November 30th has come and gone....what am I going to do??!! I NEEED this light asap! :mecry:


----------



## Monocrom (Dec 6, 2009)

*Re: LX1 photo spotted!*



SpyderHS08 said:


> November 30th has come and gone....what am I going to do??!! I NEEED this light asap! :mecry:


 
I know what I did ... Got sick and tired of waiting. Bought an L1 Cree off the MarketPlace. Got it for about half price, and it's a Shelf Queen. (Well, it _was_ a Shelf Queen).

It's currently my EDC, and my back-up light at work.


----------



## jonesy (Dec 7, 2009)

I know there is alot more than just raw numbers to make up a light (I liked my L1 when I had it), but if they release it with the 80 lumens that was in the catalog I will laugh. 

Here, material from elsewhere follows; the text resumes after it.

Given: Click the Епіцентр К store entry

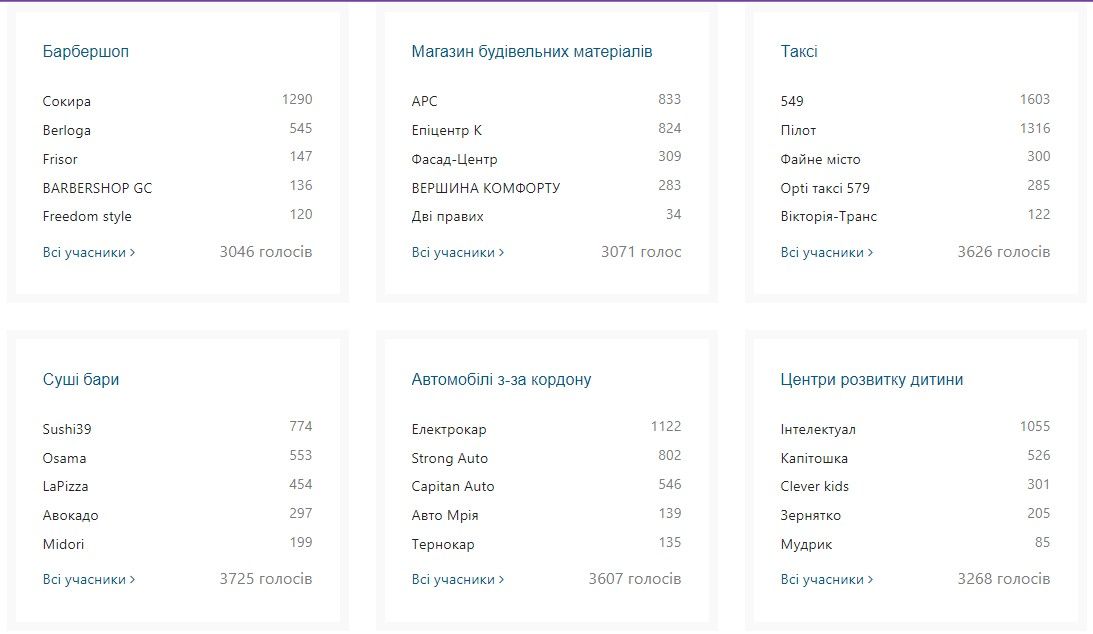Looking at the screenshot, I should (x=446, y=130).
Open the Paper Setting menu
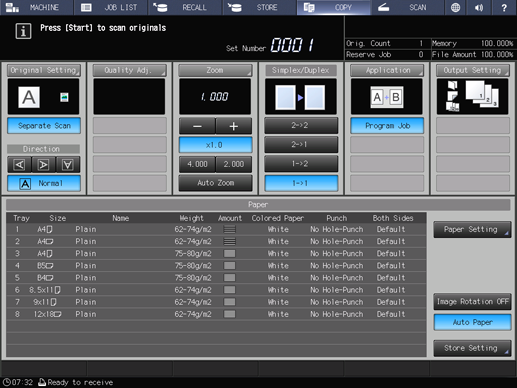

Anyone ready and excited about receiving the 2010 Surefire catalog yet?


----------



## Monocrom (Dec 7, 2009)

jonesy said:


> Anyone ready and excited about receiving the 2010 Surefire catalog yet?


If I want to read something filled with fiction, I'll write it myself. And then post it on New Grounds for my small but loyal fan base to enjoy.


----------



## Jethro (Dec 7, 2009)

This is insane. It would be nice if they could release this light before the decade is gone, but that is not looking like it will happen. I have an LX2 which is the best light I have ever owned, and am going to buy the LX1 the day I see it's available. 

SUREFIRE!!!! WAKE UP!!!!!


----------



## fordwillman (Dec 29, 2009)

Well, Christmas came, and Christmas went and no weenie whistle...oops, I mean no LX1!!! It looks like Surefire is just being Surefire...again! I have waited a long time for this light, but I think I will look elsewhere.


----------



## pjandyho (Dec 29, 2009)

I couldn't wait anymore so I got myself a silver E1B Backup just because I like the two way clip and the ease of using a clickie. But in the event the LX1 comes knocking on my door, I would still gladly invite it in to join my Surefire family.


----------



## Federal LG (Jan 1, 2010)

*Where is it ??* 

:hairpull:


----------



## Monocrom (Jan 2, 2010)

Federal LG said:


> *Where is it ??*
> 
> :hairpull:


 
Hopefully sitting on PK's desk, ready for release very soon.


----------



## pjandyho (Jan 2, 2010)

Monocrom said:


> Hopefully sitting on PK's desk, ready for release very soon.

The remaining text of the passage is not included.